■ TEXT SHOWN ■
==========

Re: [PATCH v2] fault-inject: support systematic fault injection

Dmitry Vyukov <dvyukov@xxxxxxxxxx> · Wed, 24 May 2017 12:22:26 +0200

Hi,

I've made the current interface work with all types of our sandboxes.
For setuid the secret souse was prctl(PR_SET_DUMPABLE, 1, 0, 0, 0) to
make /proc entries non-root owned. So I am fine with the current
version of the code.

Andrew,

I see that this is already in linux-next. Please proceed with pushing
it further.

Thanks

On Sun, Apr 9, 2017 at 12:39 PM, Akinobu Mita <akinobu.mita@xxxxxxxxx> wrote:
> 2017-04-09 2:40 GMT+09:00 Dmitry Vyukov <dvyukov@xxxxxxxxxx>:
>> On Fri, Apr 7, 2017 at 6:47 PM, Akinobu Mita <akinobu.mita@xxxxxxxxx> wrote:
>>> 2017-04-07 3:33 GMT+09:00 Michal Hocko <mhocko@xxxxxxxxxx>:
>>>> [Let's add linux-api - please always cc this list when adding/modifying
>>>> user visible interfaces]
>>>>
>>>> On Tue 28-03-17 15:01:28, Dmitry Vyukov wrote:
>>>>> Add /proc/self/task/<current-tid>/fail-nth file that allows failing
>>>>> 0-th, 1-st, 2-nd and so on calls systematically.
>>>>> Excerpt from the added documentation:
>>>>
>>>> I didn't really get to read through details here but it just feels wrong
>>>> to add this debugging only feature into proc. It also smells like one
>>>> off thing as well.
>>>
>>> We have 'sched' (CONFIG_SCHED_DEBUG), 'latency' (CONFIG_LATENCYTOP)
>>> and 'make-it-fail' as debugging per-process proc files.  So it doesn't
>>> look very wrong to me.  But I would like to avoid per-process proc
>>> directory becoming messy. Do you think introducing /proc/<pid>/debug/
>>> directory for debugging stuff makes sense?

==========

Dataset records:
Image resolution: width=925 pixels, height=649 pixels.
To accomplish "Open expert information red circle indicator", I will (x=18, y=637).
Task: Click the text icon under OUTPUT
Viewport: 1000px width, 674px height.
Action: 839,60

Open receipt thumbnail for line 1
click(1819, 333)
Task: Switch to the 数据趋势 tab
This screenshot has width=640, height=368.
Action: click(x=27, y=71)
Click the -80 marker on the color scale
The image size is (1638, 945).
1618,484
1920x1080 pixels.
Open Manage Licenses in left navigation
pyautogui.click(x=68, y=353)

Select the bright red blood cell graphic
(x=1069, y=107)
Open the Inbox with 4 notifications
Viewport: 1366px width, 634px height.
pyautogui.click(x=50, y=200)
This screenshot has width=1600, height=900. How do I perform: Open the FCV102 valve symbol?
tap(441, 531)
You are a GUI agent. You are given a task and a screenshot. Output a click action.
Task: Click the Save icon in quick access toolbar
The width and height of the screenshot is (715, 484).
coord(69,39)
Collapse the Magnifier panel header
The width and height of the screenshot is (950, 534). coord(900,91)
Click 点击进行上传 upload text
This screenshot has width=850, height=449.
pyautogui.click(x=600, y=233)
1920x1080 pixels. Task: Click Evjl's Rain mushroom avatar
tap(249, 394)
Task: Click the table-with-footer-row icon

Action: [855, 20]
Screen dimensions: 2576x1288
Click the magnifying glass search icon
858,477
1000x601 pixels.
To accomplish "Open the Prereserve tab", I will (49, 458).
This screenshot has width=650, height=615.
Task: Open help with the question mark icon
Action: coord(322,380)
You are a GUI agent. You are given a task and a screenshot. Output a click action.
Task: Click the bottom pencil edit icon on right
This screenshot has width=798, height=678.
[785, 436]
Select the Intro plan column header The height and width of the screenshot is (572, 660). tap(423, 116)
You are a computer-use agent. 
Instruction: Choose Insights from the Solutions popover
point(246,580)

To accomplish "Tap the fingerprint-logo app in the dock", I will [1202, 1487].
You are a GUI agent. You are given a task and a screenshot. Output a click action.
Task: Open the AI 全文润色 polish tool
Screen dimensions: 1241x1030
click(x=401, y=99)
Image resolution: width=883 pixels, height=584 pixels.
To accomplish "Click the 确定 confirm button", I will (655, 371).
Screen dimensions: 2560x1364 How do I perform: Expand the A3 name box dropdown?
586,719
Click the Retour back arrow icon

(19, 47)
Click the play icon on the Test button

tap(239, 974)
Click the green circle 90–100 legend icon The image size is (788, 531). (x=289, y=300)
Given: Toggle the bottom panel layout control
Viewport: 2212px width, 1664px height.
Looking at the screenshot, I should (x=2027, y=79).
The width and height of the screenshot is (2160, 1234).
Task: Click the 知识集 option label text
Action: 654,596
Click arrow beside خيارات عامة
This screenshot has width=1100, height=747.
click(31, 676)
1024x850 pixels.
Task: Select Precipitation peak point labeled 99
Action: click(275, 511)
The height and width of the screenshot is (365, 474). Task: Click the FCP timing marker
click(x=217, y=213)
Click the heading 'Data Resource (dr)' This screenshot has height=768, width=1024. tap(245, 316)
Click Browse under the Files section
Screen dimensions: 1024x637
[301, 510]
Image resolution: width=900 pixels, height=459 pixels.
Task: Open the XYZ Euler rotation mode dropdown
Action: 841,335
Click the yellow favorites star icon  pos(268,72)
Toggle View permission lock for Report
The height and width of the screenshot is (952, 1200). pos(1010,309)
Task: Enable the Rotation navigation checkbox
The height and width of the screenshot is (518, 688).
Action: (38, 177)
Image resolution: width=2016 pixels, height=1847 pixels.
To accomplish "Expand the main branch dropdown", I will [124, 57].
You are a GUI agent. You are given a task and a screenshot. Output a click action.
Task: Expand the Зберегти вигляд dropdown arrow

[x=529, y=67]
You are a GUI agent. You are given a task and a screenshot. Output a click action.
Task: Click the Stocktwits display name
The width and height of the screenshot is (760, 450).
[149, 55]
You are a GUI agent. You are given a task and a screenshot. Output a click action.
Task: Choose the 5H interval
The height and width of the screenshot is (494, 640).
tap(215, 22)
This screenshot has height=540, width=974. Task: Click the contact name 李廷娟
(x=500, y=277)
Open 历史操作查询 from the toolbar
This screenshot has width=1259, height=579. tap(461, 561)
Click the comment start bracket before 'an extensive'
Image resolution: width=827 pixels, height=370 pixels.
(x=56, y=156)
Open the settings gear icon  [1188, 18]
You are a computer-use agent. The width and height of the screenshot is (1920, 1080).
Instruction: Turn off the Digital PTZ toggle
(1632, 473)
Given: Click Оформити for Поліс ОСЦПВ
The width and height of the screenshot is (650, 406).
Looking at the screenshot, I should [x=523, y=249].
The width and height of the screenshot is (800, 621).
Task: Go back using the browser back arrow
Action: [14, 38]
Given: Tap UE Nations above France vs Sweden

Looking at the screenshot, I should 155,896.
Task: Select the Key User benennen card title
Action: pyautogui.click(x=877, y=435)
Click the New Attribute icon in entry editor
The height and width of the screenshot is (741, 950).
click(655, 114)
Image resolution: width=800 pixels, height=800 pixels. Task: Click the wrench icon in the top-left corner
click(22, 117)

==========

■ WHAT TO PRODUCE ■
In the patch discussion, why does Dmitry Vyukov say he is fine with the current version of the code? Explain in one to three sentences.

■ TASK OUTPUT ■
He says he has made the current interface work with all types of their sandboxes. For the setuid case, calling prctl(PR_SET_DUMPABLE, 1, 0, 0, 0) made the /proc entries non-root owned.